((

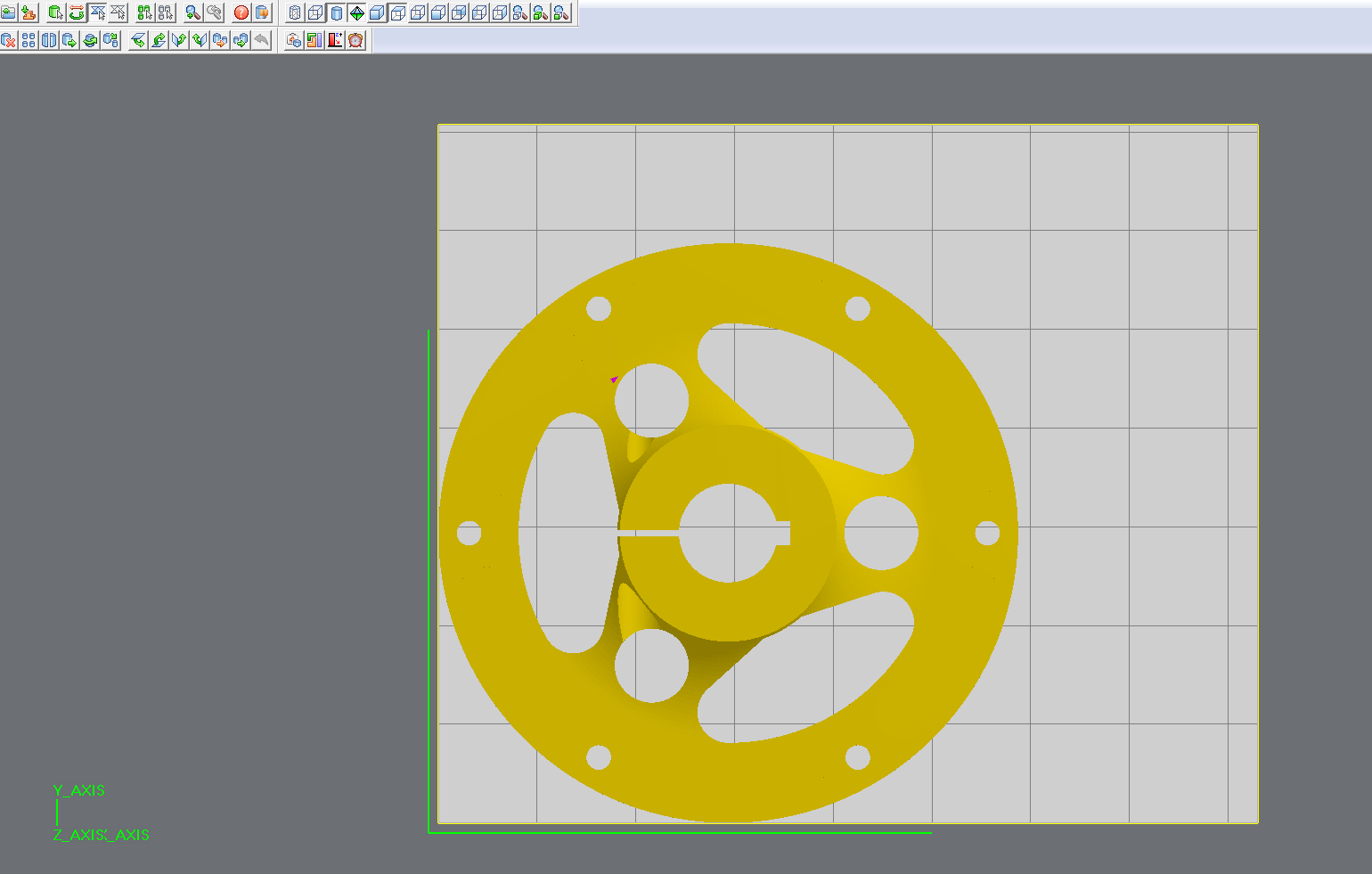Viewport: 1372px width, 874px height.
Task: Click the red Z-height bar icon
Action: (335, 40)
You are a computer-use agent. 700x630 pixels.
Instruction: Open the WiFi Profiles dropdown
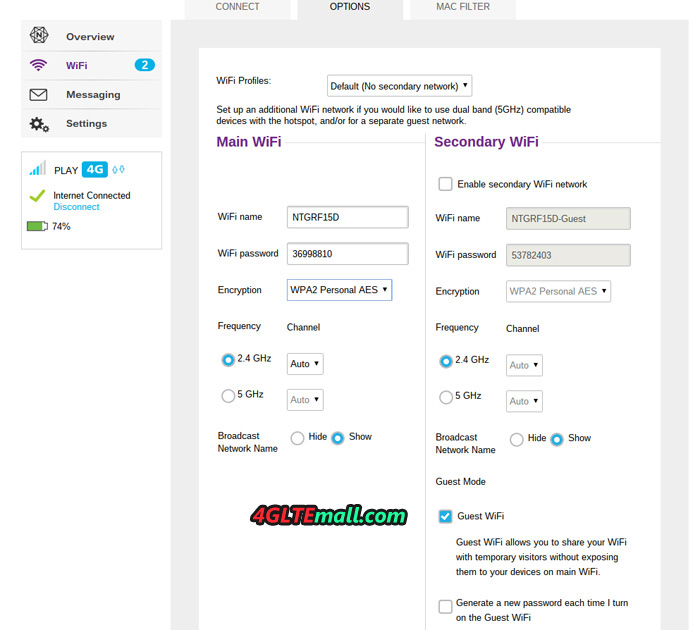(x=399, y=86)
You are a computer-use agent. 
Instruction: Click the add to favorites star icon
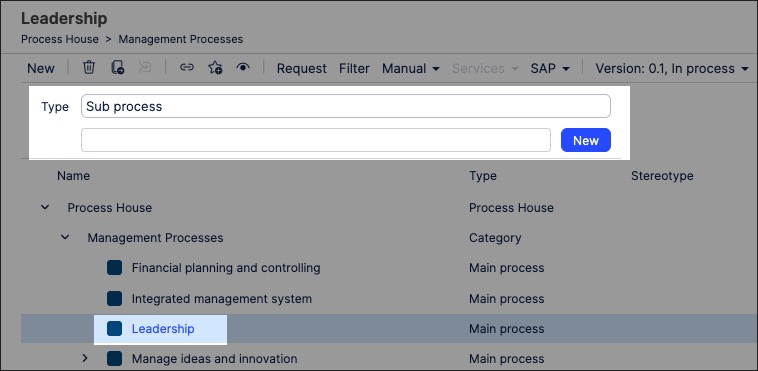click(x=215, y=68)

))

WORK ORDER – Take the line with "You are a computer-use agent. 700x630 pixels." and each line after it through the end of the material above, and reproduce them exactly, both ends included, without pictures.

SOLUTION FOR THIS EXERCISE –
You are a computer-use agent. 700x630 pixels.
Instruction: Open the WiFi Profiles dropdown
(x=399, y=86)
You are a computer-use agent. 
Instruction: Click the add to favorites star icon
click(x=215, y=68)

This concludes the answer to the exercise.